ASSIGNMENT:
Print exactly the lines that run from the one containing "Screen dimensions: 203x199" to the final line of the data, both included, and print none of the pictures.

START DATASET RECORDS

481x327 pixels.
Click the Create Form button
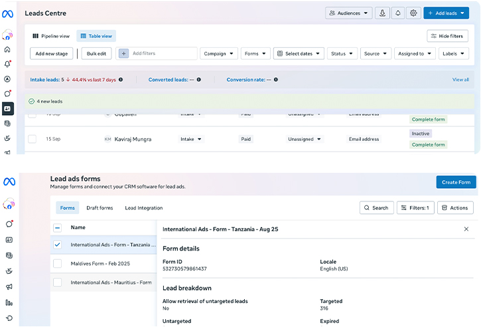[456, 182]
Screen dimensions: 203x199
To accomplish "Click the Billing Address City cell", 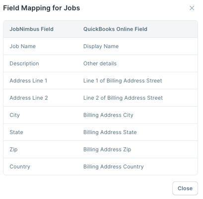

END DATASET RECORDS

REPLY:
Screen dimensions: 203x199
To accomplish "Click the Billing Address City cell", 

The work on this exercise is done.